** What you should do **
Set down, please, without alteration, the lines of the entries below from the first through the one containing "ΝΑ ΔΗΜΟΣΙΕΥΤΕΙ ΤΟ".

** Provided data **
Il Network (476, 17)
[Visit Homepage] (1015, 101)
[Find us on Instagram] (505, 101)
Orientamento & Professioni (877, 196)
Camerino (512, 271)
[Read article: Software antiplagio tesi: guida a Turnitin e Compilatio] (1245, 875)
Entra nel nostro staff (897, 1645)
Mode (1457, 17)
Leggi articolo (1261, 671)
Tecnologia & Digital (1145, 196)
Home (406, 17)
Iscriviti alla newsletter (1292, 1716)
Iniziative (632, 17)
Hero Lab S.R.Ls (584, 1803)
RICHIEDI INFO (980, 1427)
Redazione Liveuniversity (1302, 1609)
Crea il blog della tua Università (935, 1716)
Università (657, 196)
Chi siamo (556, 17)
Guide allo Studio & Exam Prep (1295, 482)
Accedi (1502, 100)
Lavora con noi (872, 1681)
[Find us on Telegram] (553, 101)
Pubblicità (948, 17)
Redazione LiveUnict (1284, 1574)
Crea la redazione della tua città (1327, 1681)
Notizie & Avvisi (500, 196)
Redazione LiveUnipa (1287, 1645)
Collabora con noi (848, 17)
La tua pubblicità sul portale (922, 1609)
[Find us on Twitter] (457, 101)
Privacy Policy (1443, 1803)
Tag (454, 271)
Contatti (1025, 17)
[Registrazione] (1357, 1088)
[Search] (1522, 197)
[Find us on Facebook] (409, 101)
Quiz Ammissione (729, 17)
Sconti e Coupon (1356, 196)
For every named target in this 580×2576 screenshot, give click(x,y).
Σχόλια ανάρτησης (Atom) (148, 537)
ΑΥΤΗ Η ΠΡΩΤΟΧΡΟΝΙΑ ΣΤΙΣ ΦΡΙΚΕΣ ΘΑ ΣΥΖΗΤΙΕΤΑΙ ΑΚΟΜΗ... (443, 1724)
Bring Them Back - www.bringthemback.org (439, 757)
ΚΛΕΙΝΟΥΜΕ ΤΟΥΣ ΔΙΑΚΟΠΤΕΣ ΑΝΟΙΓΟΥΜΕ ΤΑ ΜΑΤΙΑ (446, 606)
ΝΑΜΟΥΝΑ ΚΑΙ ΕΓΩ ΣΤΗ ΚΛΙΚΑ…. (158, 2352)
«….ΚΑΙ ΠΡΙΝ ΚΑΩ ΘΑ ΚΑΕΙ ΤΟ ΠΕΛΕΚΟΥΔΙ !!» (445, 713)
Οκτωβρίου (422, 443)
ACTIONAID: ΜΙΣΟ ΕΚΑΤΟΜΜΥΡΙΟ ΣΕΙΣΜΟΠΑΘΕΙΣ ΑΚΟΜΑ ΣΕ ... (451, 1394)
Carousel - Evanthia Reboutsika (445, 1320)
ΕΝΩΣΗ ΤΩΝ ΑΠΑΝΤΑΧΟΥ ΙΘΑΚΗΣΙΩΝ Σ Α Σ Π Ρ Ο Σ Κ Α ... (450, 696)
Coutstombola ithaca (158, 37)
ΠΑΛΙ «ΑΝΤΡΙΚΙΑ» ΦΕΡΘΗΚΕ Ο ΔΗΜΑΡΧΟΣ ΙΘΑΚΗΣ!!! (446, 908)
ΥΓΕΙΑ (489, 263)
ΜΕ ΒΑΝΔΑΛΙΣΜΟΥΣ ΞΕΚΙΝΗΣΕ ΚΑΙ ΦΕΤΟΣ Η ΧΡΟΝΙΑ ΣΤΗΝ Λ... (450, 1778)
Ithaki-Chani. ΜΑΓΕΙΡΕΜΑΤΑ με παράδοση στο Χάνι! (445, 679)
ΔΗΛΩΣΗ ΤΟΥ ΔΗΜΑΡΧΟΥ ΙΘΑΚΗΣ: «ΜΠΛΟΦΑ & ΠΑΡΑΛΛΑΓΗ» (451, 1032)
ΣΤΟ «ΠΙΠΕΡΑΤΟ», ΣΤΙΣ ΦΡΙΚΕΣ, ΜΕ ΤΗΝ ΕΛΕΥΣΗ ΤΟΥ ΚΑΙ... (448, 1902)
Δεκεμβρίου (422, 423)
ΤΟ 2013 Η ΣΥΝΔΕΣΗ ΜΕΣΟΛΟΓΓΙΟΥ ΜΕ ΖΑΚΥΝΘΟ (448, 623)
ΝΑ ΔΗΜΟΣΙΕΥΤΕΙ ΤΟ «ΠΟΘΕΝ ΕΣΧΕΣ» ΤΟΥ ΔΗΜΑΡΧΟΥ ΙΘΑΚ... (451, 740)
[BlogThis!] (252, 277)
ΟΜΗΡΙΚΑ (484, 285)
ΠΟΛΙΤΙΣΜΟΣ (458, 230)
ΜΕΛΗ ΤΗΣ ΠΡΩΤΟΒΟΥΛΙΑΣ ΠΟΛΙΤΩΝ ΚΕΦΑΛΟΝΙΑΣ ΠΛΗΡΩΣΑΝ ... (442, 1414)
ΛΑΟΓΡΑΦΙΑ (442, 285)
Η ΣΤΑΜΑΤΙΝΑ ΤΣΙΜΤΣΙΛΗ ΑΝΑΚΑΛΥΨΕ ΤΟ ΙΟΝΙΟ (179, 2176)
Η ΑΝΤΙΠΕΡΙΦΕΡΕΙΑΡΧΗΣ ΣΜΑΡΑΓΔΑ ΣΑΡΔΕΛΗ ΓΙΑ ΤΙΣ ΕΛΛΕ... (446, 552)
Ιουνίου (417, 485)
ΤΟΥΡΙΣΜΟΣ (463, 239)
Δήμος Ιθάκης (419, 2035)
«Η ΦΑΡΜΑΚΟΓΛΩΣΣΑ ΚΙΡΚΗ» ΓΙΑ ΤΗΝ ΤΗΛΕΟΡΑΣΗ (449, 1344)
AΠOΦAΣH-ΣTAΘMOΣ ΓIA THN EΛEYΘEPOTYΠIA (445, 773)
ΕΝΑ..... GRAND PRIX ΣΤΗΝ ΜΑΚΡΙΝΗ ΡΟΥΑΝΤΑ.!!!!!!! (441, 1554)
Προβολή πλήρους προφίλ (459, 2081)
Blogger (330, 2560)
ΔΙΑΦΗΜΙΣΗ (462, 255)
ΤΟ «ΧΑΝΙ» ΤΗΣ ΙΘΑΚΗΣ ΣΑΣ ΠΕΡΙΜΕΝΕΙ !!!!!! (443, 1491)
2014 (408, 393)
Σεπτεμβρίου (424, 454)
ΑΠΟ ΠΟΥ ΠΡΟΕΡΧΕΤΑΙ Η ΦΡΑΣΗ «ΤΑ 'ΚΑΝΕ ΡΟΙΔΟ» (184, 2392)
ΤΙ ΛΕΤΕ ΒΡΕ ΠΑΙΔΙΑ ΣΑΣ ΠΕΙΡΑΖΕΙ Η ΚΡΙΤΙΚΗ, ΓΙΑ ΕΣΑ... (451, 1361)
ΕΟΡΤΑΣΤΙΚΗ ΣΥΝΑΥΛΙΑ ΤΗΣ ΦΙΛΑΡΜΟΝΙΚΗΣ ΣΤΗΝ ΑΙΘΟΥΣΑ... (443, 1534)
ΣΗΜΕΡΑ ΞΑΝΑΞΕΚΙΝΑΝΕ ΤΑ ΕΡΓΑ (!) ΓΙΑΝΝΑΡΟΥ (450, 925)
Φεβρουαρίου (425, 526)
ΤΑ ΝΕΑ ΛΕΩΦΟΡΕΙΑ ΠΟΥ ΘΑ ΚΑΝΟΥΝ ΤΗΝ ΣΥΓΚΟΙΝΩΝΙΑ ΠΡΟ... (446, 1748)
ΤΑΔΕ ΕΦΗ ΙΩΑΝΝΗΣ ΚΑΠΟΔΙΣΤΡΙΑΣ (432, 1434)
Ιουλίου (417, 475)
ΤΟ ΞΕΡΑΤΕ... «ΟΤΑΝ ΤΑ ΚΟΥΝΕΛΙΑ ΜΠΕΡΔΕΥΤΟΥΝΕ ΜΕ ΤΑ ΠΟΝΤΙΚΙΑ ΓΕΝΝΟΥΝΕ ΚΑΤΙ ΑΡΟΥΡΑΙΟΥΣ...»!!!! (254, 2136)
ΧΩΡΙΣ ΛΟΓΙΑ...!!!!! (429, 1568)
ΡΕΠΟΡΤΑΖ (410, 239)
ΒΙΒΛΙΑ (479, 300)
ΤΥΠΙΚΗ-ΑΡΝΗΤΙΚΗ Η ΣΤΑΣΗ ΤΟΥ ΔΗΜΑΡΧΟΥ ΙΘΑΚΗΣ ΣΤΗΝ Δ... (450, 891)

** Problem solution **
Il Network (476, 17)
[Visit Homepage] (1015, 101)
[Find us on Instagram] (505, 101)
Orientamento & Professioni (877, 196)
Camerino (512, 271)
[Read article: Software antiplagio tesi: guida a Turnitin e Compilatio] (1245, 875)
Entra nel nostro staff (897, 1645)
Mode (1457, 17)
Leggi articolo (1261, 671)
Tecnologia & Digital (1145, 196)
Home (406, 17)
Iscriviti alla newsletter (1292, 1716)
Iniziative (632, 17)
Hero Lab S.R.Ls (584, 1803)
RICHIEDI INFO (980, 1427)
Redazione Liveuniversity (1302, 1609)
Crea il blog della tua Università (935, 1716)
Università (657, 196)
Chi siamo (556, 17)
Guide allo Studio & Exam Prep (1295, 482)
Accedi (1502, 100)
Lavora con noi (872, 1681)
[Find us on Telegram] (553, 101)
Pubblicità (948, 17)
Redazione LiveUnict (1284, 1574)
Crea la redazione della tua città (1327, 1681)
Notizie & Avvisi (500, 196)
Redazione LiveUnipa (1287, 1645)
Collabora con noi (848, 17)
La tua pubblicità sul portale (922, 1609)
[Find us on Twitter] (457, 101)
Privacy Policy (1443, 1803)
Tag (454, 271)
Contatti (1025, 17)
[Registrazione] (1357, 1088)
[Search] (1522, 197)
[Find us on Facebook] (409, 101)
Quiz Ammissione (729, 17)
Sconti e Coupon (1356, 196)
For every named target in this 580×2576 screenshot, give click(x,y).
Σχόλια ανάρτησης (Atom) (148, 537)
ΑΥΤΗ Η ΠΡΩΤΟΧΡΟΝΙΑ ΣΤΙΣ ΦΡΙΚΕΣ ΘΑ ΣΥΖΗΤΙΕΤΑΙ ΑΚΟΜΗ... (443, 1724)
Bring Them Back - www.bringthemback.org (439, 757)
ΚΛΕΙΝΟΥΜΕ ΤΟΥΣ ΔΙΑΚΟΠΤΕΣ ΑΝΟΙΓΟΥΜΕ ΤΑ ΜΑΤΙΑ (446, 606)
ΝΑΜΟΥΝΑ ΚΑΙ ΕΓΩ ΣΤΗ ΚΛΙΚΑ…. (158, 2352)
«….ΚΑΙ ΠΡΙΝ ΚΑΩ ΘΑ ΚΑΕΙ ΤΟ ΠΕΛΕΚΟΥΔΙ !!» (445, 713)
Οκτωβρίου (422, 443)
ACTIONAID: ΜΙΣΟ ΕΚΑΤΟΜΜΥΡΙΟ ΣΕΙΣΜΟΠΑΘΕΙΣ ΑΚΟΜΑ ΣΕ ... (451, 1394)
Carousel - Evanthia Reboutsika (445, 1320)
ΕΝΩΣΗ ΤΩΝ ΑΠΑΝΤΑΧΟΥ ΙΘΑΚΗΣΙΩΝ Σ Α Σ Π Ρ Ο Σ Κ Α ... (450, 696)
Coutstombola ithaca (158, 37)
ΠΑΛΙ «ΑΝΤΡΙΚΙΑ» ΦΕΡΘΗΚΕ Ο ΔΗΜΑΡΧΟΣ ΙΘΑΚΗΣ!!! (446, 908)
ΥΓΕΙΑ (489, 263)
ΜΕ ΒΑΝΔΑΛΙΣΜΟΥΣ ΞΕΚΙΝΗΣΕ ΚΑΙ ΦΕΤΟΣ Η ΧΡΟΝΙΑ ΣΤΗΝ Λ... (450, 1778)
Ithaki-Chani. ΜΑΓΕΙΡΕΜΑΤΑ με παράδοση στο Χάνι! (445, 679)
ΔΗΛΩΣΗ ΤΟΥ ΔΗΜΑΡΧΟΥ ΙΘΑΚΗΣ: «ΜΠΛΟΦΑ & ΠΑΡΑΛΛΑΓΗ» (451, 1032)
ΣΤΟ «ΠΙΠΕΡΑΤΟ», ΣΤΙΣ ΦΡΙΚΕΣ, ΜΕ ΤΗΝ ΕΛΕΥΣΗ ΤΟΥ ΚΑΙ... (448, 1902)
Δεκεμβρίου (422, 423)
ΤΟ 2013 Η ΣΥΝΔΕΣΗ ΜΕΣΟΛΟΓΓΙΟΥ ΜΕ ΖΑΚΥΝΘΟ (448, 623)
ΝΑ ΔΗΜΟΣΙΕΥΤΕΙ ΤΟ «ΠΟΘΕΝ ΕΣΧΕΣ» ΤΟΥ ΔΗΜΑΡΧΟΥ ΙΘΑΚ... (451, 740)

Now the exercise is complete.